Tale as old as time. True as it can be. Barely even friends. Then somebody implements the wrong bloody server architecture.

Battles have waged for years over what is the best design pattern to use for backend architecture. Hundreds of articles have been written comparing which is better, with most inconclusively concluding "it depends".
For anyone unfamiliar with the terms, these design patterns are the two most popular approaches to building a backend API in the cloud. Monoliths are single applications that handle all the routing and logic for the entire API. Microservices, on the other hand, are micro applications, typically built using on-demand server resources like AWS Lambda. The API is built of many "micro" applications, each handling one API route. Their advantages and disadvantages generally boil down to something along the lines of
Advantages
Disadvantages
Advantages
Disadvantages
Starting this project, I had experience with both approaches. Most recently with micro services, but a few years ago with monoliths. Microservices have only been "fashionable" recently, as cloud computing has evolved in a way to make this kind of fast-starting, low-compute architecture possible. Monolith had always been a preference of mine because it is so much simpler to build and understand. However, as discussed in a previous article, I wanted to build this for free and micro services would make that possible, as AWS have a good free tier on Lambdas, but an EC2 machine that would be on all the time running a monolith API would not be free. I reinforced this decision in my mind by telling myself this is a massively multiplayer online football manager game, and when millions of users start playing, then I am going to need to be able to scale quickly.
So that's the approach I took. It should be a perfectly valid approach and could have worked out just fine. Unfortunately, some of my previous architecture choices worked against me - the main one being the choice to use Supabase for a PostgreSQL database and MikroORM as a database management framework in front of it. It was quite obvious early on that the game's performance was poor around API calls. Simple requests were taking 2-4 seconds and making the entire user interface feel unresponsive and broken. After fixing some genuinely poorly optimised queries, I managed to track the issue down to the database initialisation.
Adding in timing metrics to my logs revealed that the database was taking around 2 seconds to initialise. The lambdas were taking around half a second to load into memory, too, compounding the issue, and the logic itself would run in a fraction of a second. There were three issues as far as I could tell:
Firstly, I tried to address the large lambda size. I took all of the common code that all of the API lambdas used, like Mikro and some other dependencies, and created a lambda layer. This is like a library that my lambdas can import at run time. It keeps the size of the individual lambdas down as they can use the shared library instead of each deploying a copy of it themselves, which allows the lambdas to start faster. This helped, but not much.
So I moved on to the connection to Supabase. I looked into IPV6, but the only way this was possible with a lambda would be to run my lambdas from within a VPC (Virtual Private Cloud) and creating a VPC was outside of the free tier.
Lastly, I looked at modifying the config for MikroORM to try and bring down the initialisation time, but nothing I found seemed to improve things in any great way.
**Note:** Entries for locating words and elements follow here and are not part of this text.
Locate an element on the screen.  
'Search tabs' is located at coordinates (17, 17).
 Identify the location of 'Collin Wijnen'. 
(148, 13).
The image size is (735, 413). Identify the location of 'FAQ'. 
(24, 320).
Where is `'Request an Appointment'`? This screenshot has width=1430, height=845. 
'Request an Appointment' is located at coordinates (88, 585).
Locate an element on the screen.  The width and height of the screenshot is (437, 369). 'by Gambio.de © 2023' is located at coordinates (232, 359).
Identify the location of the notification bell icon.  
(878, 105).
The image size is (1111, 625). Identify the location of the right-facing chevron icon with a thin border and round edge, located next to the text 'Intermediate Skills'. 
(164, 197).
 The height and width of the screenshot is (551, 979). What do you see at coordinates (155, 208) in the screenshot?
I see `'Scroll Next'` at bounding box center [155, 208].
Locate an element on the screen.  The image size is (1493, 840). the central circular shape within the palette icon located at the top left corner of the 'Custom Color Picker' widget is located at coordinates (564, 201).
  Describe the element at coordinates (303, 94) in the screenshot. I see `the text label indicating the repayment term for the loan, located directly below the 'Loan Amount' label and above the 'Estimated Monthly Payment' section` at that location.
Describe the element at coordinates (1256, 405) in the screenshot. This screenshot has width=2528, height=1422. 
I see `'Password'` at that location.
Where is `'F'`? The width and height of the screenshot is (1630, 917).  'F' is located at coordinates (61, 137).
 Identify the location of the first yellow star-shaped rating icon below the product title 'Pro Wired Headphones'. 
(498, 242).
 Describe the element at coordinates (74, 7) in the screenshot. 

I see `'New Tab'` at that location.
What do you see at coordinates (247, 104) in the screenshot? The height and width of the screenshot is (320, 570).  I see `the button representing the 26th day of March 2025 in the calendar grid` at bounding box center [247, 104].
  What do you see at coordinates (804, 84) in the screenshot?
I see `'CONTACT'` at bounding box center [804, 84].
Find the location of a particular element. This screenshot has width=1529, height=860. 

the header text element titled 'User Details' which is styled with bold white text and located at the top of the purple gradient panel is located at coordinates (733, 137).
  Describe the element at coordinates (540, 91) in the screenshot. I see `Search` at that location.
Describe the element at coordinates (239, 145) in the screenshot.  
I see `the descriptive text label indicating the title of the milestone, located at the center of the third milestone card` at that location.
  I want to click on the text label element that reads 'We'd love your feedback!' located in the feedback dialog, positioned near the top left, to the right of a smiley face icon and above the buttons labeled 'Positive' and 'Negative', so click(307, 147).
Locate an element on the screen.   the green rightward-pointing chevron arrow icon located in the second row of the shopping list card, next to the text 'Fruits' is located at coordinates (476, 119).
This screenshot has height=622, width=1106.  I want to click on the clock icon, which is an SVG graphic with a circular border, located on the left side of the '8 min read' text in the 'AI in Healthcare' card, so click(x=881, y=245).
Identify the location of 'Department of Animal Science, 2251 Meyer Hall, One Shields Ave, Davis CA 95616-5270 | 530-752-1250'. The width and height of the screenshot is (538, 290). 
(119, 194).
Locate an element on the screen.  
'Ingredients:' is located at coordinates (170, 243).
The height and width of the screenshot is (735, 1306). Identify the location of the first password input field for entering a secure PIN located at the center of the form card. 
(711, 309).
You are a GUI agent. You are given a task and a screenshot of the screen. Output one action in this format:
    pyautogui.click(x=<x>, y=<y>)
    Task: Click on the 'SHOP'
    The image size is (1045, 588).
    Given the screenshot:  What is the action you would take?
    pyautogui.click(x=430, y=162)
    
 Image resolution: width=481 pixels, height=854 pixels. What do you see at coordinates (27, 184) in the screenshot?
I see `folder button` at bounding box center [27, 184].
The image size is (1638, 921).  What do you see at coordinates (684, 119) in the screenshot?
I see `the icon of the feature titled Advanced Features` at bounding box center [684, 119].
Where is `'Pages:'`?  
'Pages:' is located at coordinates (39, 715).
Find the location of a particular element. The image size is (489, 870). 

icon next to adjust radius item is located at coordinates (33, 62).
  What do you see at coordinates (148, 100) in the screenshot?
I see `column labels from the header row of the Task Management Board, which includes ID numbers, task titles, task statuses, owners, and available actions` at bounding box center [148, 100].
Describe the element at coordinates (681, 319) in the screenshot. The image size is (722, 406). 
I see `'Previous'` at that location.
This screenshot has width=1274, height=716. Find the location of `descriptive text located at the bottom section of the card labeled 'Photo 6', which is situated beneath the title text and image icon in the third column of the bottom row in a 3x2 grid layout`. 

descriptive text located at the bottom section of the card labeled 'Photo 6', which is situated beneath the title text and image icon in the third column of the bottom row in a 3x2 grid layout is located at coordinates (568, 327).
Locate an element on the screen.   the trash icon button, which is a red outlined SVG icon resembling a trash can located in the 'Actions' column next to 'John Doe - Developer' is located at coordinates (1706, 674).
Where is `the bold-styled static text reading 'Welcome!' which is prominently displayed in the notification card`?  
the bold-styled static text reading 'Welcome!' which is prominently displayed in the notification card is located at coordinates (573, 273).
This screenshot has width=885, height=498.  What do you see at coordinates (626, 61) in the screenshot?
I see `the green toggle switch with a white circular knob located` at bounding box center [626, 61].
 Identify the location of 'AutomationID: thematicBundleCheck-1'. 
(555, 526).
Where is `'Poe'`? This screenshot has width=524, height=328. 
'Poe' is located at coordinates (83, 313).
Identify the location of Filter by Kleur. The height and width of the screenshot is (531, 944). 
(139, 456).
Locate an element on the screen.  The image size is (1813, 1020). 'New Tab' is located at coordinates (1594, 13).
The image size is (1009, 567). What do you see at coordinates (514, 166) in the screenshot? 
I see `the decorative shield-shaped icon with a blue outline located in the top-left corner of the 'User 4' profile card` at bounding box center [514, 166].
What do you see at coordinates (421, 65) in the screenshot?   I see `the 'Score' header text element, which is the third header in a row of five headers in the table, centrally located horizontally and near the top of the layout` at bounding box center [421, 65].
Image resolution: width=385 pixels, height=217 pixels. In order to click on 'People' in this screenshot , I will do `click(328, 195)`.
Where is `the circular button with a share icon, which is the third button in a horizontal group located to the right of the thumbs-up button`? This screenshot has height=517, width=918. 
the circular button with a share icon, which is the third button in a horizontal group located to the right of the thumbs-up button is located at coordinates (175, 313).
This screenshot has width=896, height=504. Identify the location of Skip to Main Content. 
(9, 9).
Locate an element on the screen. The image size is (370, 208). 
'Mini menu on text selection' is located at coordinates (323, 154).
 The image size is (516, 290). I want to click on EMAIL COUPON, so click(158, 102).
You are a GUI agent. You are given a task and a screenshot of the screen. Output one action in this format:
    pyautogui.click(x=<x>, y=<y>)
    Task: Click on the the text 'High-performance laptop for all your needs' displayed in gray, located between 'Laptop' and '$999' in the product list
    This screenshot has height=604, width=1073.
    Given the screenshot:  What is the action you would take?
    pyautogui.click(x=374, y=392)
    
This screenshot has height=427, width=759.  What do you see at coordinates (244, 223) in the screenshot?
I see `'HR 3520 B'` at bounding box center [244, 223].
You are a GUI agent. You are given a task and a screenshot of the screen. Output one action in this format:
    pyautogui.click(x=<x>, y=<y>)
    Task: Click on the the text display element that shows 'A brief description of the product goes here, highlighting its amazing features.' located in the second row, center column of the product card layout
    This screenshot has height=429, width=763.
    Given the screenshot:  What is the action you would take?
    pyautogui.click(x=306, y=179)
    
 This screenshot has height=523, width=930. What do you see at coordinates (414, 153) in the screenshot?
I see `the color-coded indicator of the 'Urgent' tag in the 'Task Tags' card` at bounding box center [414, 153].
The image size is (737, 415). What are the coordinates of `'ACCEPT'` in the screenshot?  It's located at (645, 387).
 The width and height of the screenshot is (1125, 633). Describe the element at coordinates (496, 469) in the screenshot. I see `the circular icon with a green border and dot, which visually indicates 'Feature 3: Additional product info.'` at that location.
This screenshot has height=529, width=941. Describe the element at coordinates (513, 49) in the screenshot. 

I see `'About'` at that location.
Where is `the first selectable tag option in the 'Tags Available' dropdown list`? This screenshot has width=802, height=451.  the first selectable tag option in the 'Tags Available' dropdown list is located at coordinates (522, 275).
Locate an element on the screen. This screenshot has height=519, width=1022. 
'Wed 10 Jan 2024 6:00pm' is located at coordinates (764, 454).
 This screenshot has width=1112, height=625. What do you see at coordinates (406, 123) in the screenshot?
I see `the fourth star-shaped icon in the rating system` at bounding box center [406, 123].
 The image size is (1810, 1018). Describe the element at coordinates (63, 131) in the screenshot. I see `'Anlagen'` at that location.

This is where bullet biting started. A compromise was going to have to be made, and it was going to increase my AWS costs one way or another. The options:
The next problem to solve was how I could make this switch without rewriting my entire backend. Thankfully, my good friend Augment Code rescue came to the rescue. I built a standard NodeJS Express server with routing, but AI helped write a transformation layer in my routes that converted Express events into API Gateway style events so we could call the same functions that were being invoked by my Lambdas and then converted the response back into Express format. This "middleware" layer meant all of my existing code just worked without any changes. Lifesaver!
The API response time was immediately night and day. Requests were being handled in fractions of a second, as you would expect, instead of seconds, and the game felt immediately better. 95% of the backend code was now routed through the monolith API including some times tasks like processing scouting requests but there were a couple of jobs that were left for lambdas to deal with. Tasks like processing the matches (300 per gameworld twice a day) were best left to lambdas which could scale independently as the game grows and more gameworlds are created and can run multiple jobs in parallel. This kind of work would easily take down my small EC2 machine and make the game unplayable while these are being processed.
Those monolith disadvantages are not to be sniffed at, though. One big problem with this approach is that if there is a problem with my monolith, then the entire game stops working. Previously, with micro services, I could (and did) break the scout players endpoint and not even notice for two days (is that a good thing?). With the monolith, an error could prevent the server from even starting, and all the routes would be inaccessible. I had to create a custom deployment task that deployed the updated server alongside the existing server and launch it. It would then run a couple of uptime checks to make sure that the APIs were reachable and the database could be connected to. Only then would we shut down the existing server, move it to one side and replace it with the new one. Even this approach will guarantee you a minute or so of downtime. There's no "easy" way to avoid this (though there are methods if time and money is no object). For my use case, 1 minute of downtime is not ideal but not critical.
So what is the best architecture? Well... it depends. I don't think I'm going to be especially controversial in my conclusions here. Economy aside, monolith APIs are good for most cases. They're fast, easy to understand by developers working on them, and that should be a good enough reason alone. You can scale a monolith for quite a long time before it becomes a problem by just adding bigger compute. As things grow, you can spin off areas to a microservice and keep the bulk of the API inside the monolith. This is what I've done for match processing and processing the end of season.
Don't just build a microservice because you think you're going to have a million users, so you need the scale. You probably won't. Monolith to microservice is a well-worn path and not the impossible tech debt task you think it would be - especially if you migrate piece by piece rather than one big migration. And certainly don't build a microservice because you think that's the modern way to build APIs now.
If you're trying to stay within the free tier, then, yeah, microservices do allow you to do that, but it only works up to a certain scale, and then it can get in the way. Is the added complexity worth it? If you're going to end up paying for event queues anyway, it might be cheaper to run a small EC2 instance.